• **Written exercise**:
Format the listing as a Markdown table with the columns "No." and "Line", starting at the line containing "You are a computer-use agent." and continuing through the end of the listing. Number each line in order, skip any blank lines, and leave out the pictures.

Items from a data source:
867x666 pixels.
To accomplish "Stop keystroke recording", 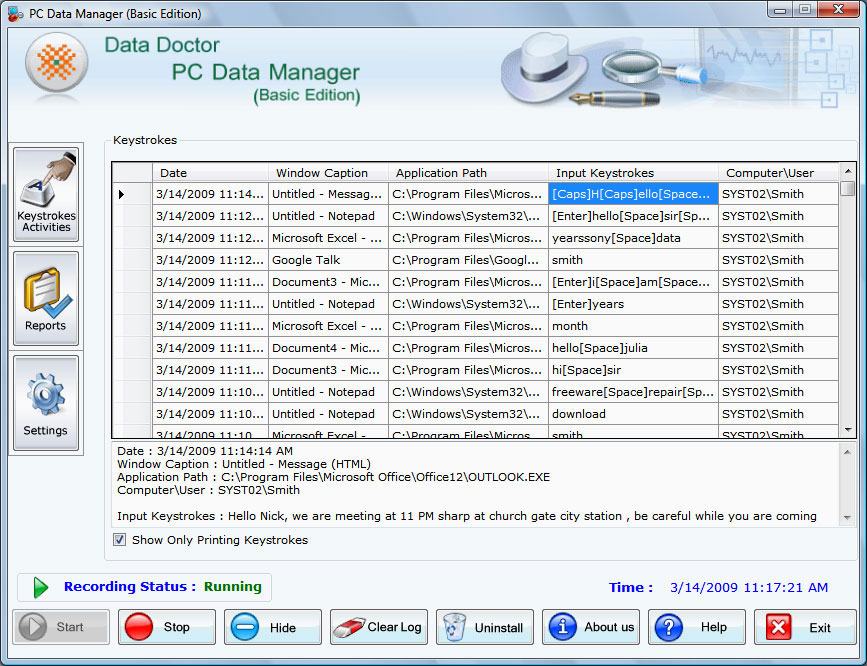I will pyautogui.click(x=166, y=627).
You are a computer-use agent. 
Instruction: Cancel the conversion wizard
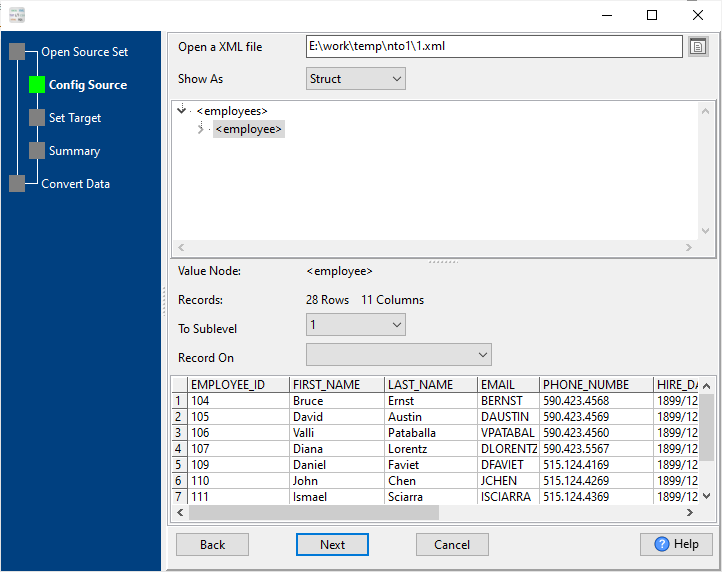tap(452, 545)
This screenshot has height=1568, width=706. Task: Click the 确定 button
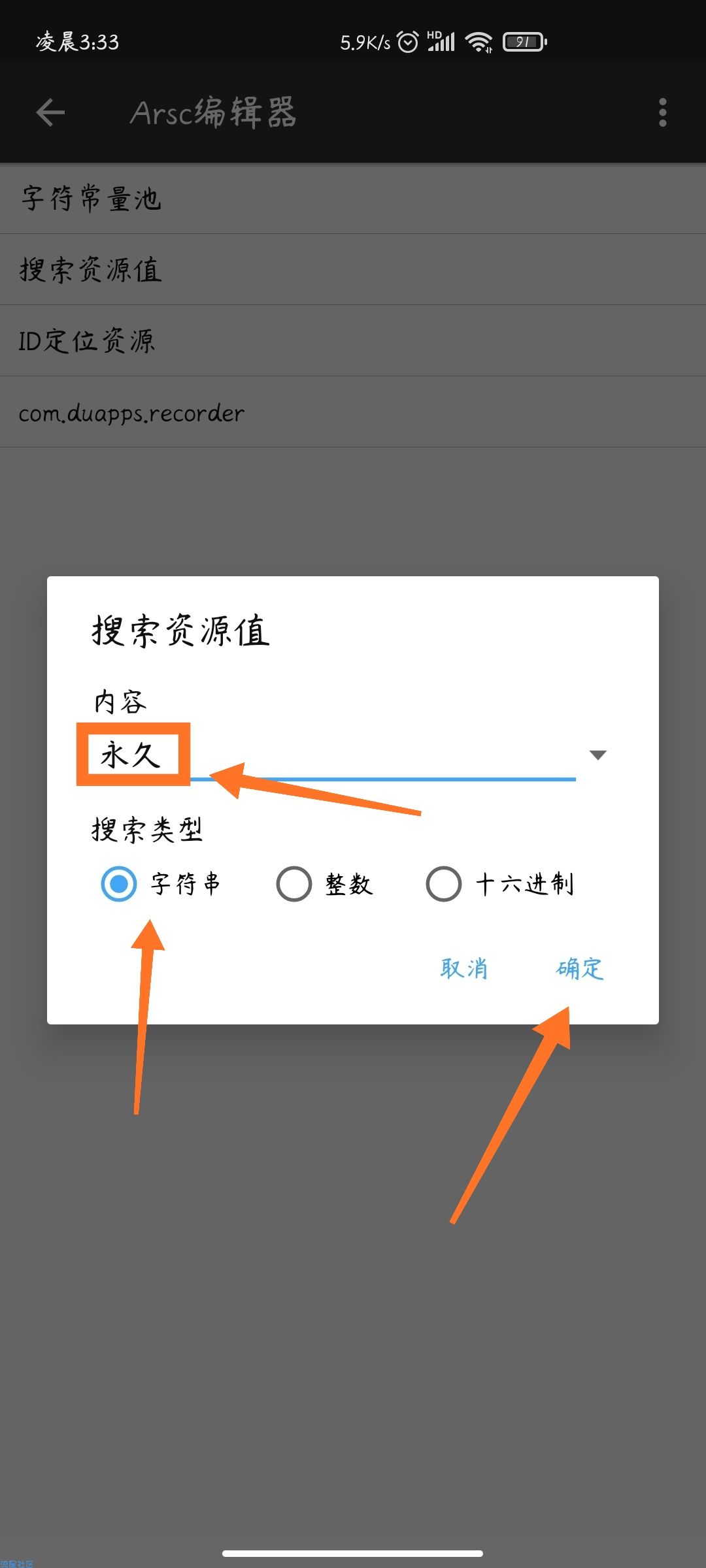[580, 968]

• **Written response**:
| No. | Line |
|---|---|
| 1 | You are a computer-use agent.  |
| 2 | Instruction: Cancel the conversion wizard |
| 3 | tap(452, 545) |
| 4 | This screenshot has height=1568, width=706. Task: Click the 确定 button |
| 5 | [580, 968] |